Jogadores do Botafogo lamentam pressão da torcida

No domingo, cinco integrantes de uma torcida organizada do Botafogo invadiram o treinamento de equipe, na sede de General Severiano, demonstrando o clima de pressão e desconforto sobre os jogadores para a partida decisiva desta quarta-feira contra o River Plate-SE, pela Copa do Brasil.

AE, Agência Estado

28 de fevereiro de 2011 | 20h18

Depois da derrota no jogo de ida, o time alvinegro precisa vencer por dois gols de diferença para avançar à segunda fase, sob pena de deixar o ambiente no clube insuportável. "Isso chateia muito. O lugar para protestar é na arquibancada, e quando parte para violência, vira caso de polícia. Invadir o treino não resolve", reclamou Renato Cajá, que disse que tal tipo de pressão não ajuda em nada a criar brios nos jogadores.

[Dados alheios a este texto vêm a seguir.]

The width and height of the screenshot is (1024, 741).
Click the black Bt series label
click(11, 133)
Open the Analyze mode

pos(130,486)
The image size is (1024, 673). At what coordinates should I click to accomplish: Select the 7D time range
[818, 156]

"Nós fazemos uma análise e sabemos que o trabalho resolve. Vamos vencer e a torcida voltará para o nosso lado", comentou o meia.

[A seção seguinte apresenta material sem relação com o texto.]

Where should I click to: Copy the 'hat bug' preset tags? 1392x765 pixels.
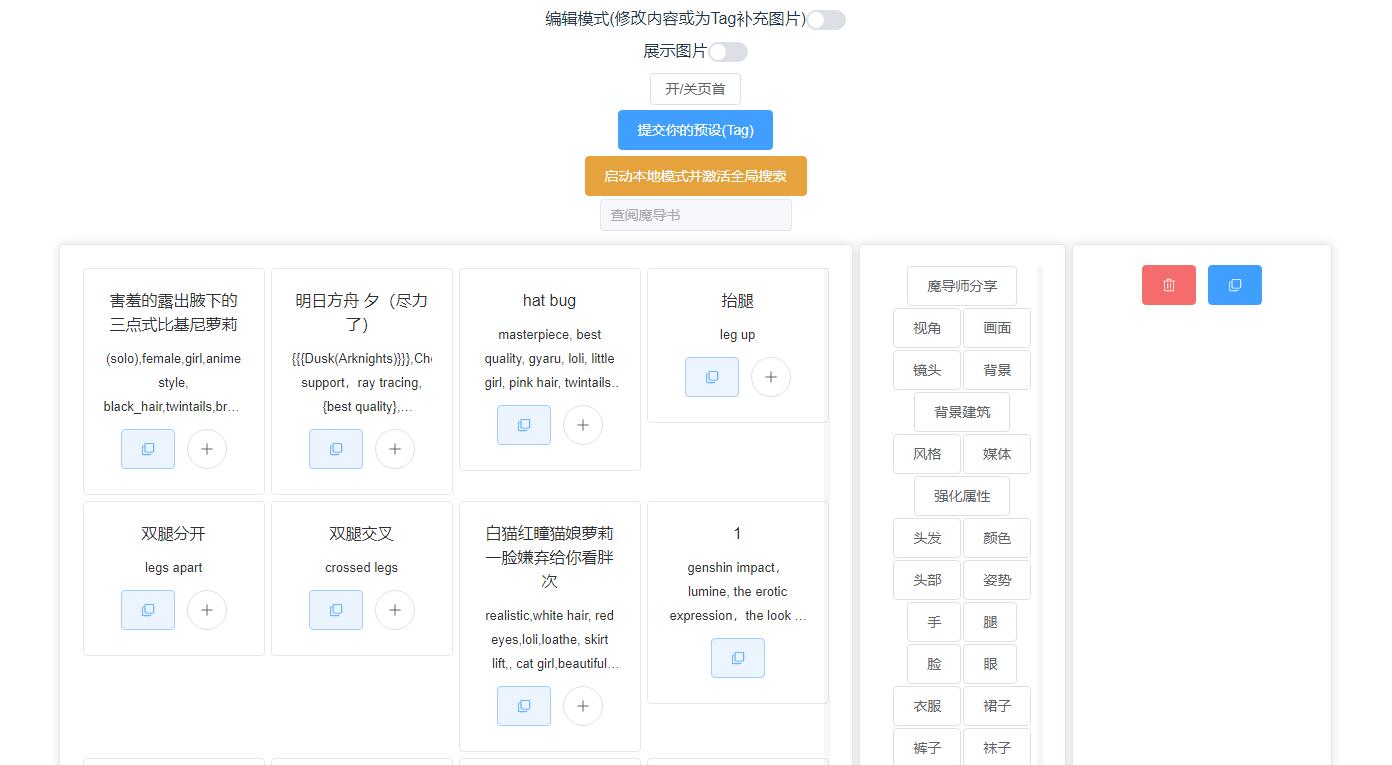[x=523, y=425]
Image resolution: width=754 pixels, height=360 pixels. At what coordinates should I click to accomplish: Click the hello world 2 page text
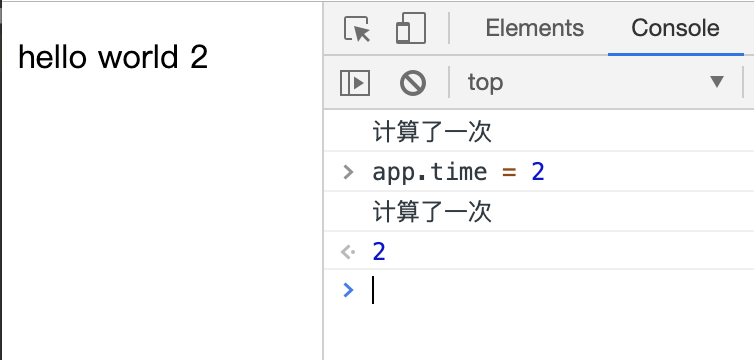point(113,57)
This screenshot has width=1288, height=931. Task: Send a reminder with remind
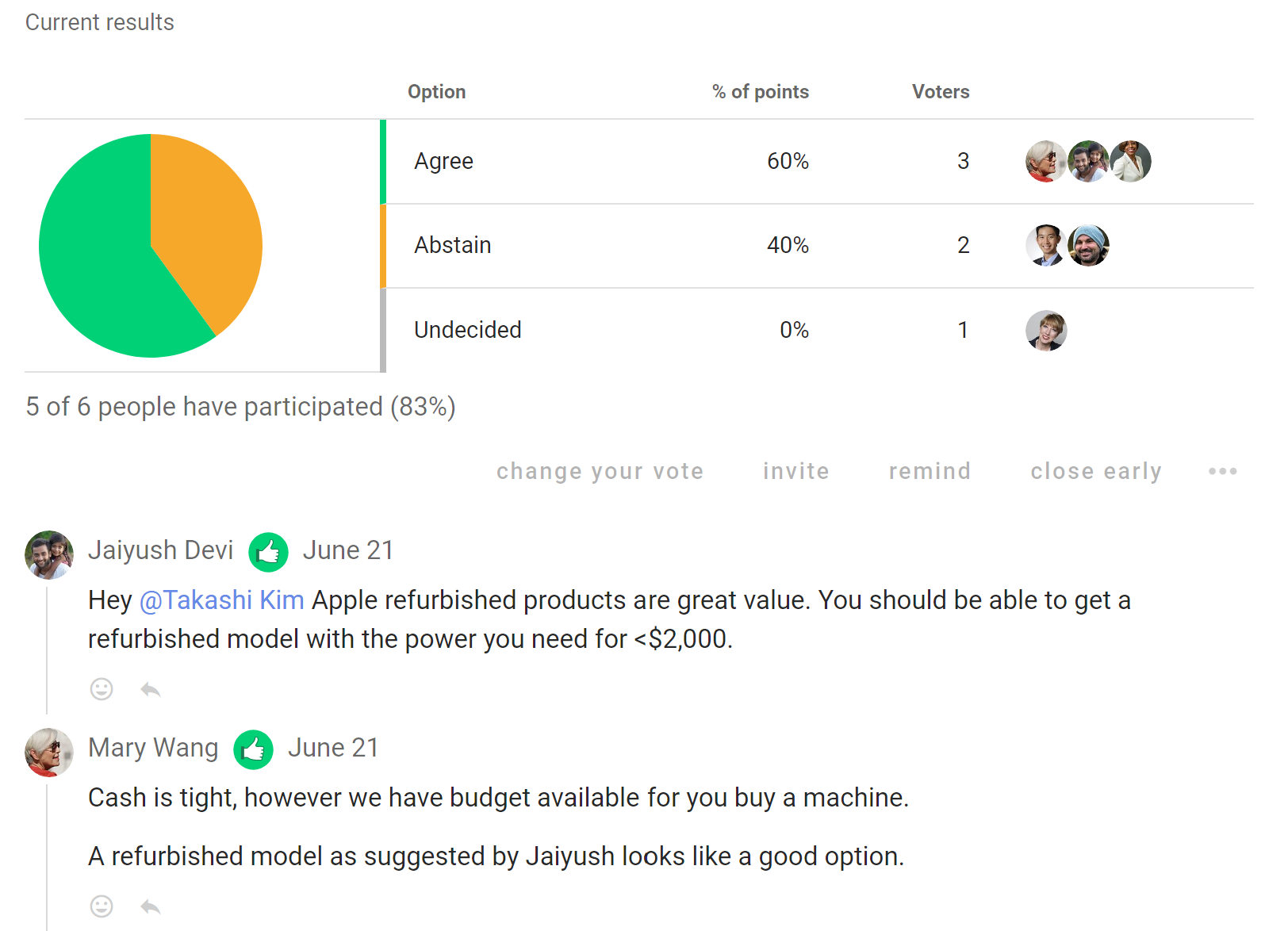point(930,471)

O técnico Joel Santana, porém, tem problemas para armar o time. Pelo quarto dia consecutivo, Loco Abreu foi poupado dos treinamentos por conta de dores lombares. Sua escalação contra os sergipanos é duvidosa. No treino desta segunda, Caio formou dupla de ataque com Herrera. Everton deve tomar o lugar de Somália no meio de campo. Marcelo Mattos segue em tratamento de uma lesão no pé direito e também não enfrenta o River Plate.